Foto Sandra Sebastian AP // Foto
EFE fotos
Los comentarios de los usuarios de redes y páginas
periodísticas digitales están polarizados. De un lado los que defienden el libre
tránsito como un derecho humano y asumen una postura solidaria; del otro lado quienes
ven con recelo la llegada de miles de personas sin un control sanitario, en el
marco de la pandemia por Covid-19 y que juzgan negativamente la entrada de
manera ilegal a su país.
Es el miedo a los otros expresado a través del lenguaje.

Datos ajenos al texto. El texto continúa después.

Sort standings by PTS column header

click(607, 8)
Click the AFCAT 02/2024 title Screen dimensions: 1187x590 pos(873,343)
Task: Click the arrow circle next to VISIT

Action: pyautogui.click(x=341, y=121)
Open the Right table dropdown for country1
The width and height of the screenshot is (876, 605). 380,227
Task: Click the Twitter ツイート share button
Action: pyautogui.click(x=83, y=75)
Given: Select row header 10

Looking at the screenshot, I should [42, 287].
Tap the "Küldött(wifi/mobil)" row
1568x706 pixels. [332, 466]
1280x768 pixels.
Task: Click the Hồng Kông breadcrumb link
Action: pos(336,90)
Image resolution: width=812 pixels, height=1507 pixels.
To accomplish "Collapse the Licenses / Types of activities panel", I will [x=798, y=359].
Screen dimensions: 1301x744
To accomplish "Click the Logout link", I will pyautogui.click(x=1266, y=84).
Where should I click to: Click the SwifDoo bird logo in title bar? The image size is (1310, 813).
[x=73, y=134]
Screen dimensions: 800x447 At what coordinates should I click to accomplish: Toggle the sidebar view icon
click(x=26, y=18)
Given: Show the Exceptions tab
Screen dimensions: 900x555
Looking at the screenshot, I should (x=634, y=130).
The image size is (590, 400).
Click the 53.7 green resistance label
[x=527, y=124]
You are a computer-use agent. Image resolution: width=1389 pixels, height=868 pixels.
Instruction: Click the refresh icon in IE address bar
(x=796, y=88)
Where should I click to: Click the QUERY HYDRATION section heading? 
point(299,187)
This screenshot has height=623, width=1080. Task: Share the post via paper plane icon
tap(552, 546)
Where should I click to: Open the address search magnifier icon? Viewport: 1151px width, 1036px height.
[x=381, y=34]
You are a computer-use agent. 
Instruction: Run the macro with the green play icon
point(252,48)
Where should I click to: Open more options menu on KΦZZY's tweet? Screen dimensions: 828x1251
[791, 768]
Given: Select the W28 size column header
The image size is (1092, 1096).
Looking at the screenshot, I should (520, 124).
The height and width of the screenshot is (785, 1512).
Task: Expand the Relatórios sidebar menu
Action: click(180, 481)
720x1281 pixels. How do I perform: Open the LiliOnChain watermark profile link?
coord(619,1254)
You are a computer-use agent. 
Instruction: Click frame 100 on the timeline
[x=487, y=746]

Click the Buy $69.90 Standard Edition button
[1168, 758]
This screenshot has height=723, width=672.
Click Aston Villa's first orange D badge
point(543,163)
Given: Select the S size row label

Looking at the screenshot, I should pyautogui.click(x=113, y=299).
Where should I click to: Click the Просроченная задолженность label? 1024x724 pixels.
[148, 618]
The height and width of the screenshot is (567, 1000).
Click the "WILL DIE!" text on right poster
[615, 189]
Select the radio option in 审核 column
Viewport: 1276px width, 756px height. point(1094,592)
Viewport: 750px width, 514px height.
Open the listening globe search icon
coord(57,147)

En las redes sociodigitales los usuarios encuentran el cobijo del anonimato. Es
un espacio que por el distanciamiento físico e ideológico se imagina como
irreal. Al estar solos frente a una pantalla, la libertad de opinión de muchos
usuarios adopta la forma de expresiones racistas y xenofóbicas, a fin de
cuentas no hay consecuencias aparentemente.
Como señala Nancy Baym,
en su libro Personal connections in the digital age, cuando no somos vistos y
podemos cerrar sesión con facilidad, cambiar el nombre de usuario en la
pantalla, no tenemos que enfrentar las consecuencias de lo que hemos hecho
público. Cuando las personas con las que interactuamos en el entorno on line no
forman parte de nuestro círculo de conocidos y cuando usamos un nombre falso, nuestros
comportamientos negativos no tendrán repercusiones en nuestra vida fuera de las
pantallas -off line-.
Usuarios de redes en México comienzan a construir una
imagen negativa de los migrantes hondureños. Sin sentido reflexivo, mucho menos
solidario o empático. Expresiones como
“Solo vienen a agravar más la situación y a sufrir…y no les gustan los
frijoles”. “A México ya no pueden pasar…las fuerzas armadas deben garantizar
nuestra soberanía mediante el respeto al territorio nacional”. “No hay
condiciones en México para recibir esta gente que además deja un cochinero por
donde pasan”. “Son una lacra”. “No son migrantes, alguien está detrás de
ellos”.
En el contexto fronterizo aún no cobra relevancia esta
caravana en las agendas mediática ni política, pero, esa realidad no es muy
lejana. ¿Qué tipo de tratamiento periodístico veremos en torno a este fenómeno
social? ¿Cuál será la narrativa del gobierno bajacaliforniano, que está a unos
meses de concluir? ¿Cuáles serán las posturas de las y los candidatos a la
gubernatura acerca de la caravana?
El tiempo de pandemia, el cambio de gobierno en los
Estados Unidos, las elecciones en México, específicamente, en esta frontera
bajacaliforniana, son un marco que da un sentido interpretativo distinto a esta
nueva caravana migrante, la primera del 2021.
[No. 18/2021]. El autor de esta publicación es
profesor-investigador en la Facultad de Ciencias Humanas, UABC.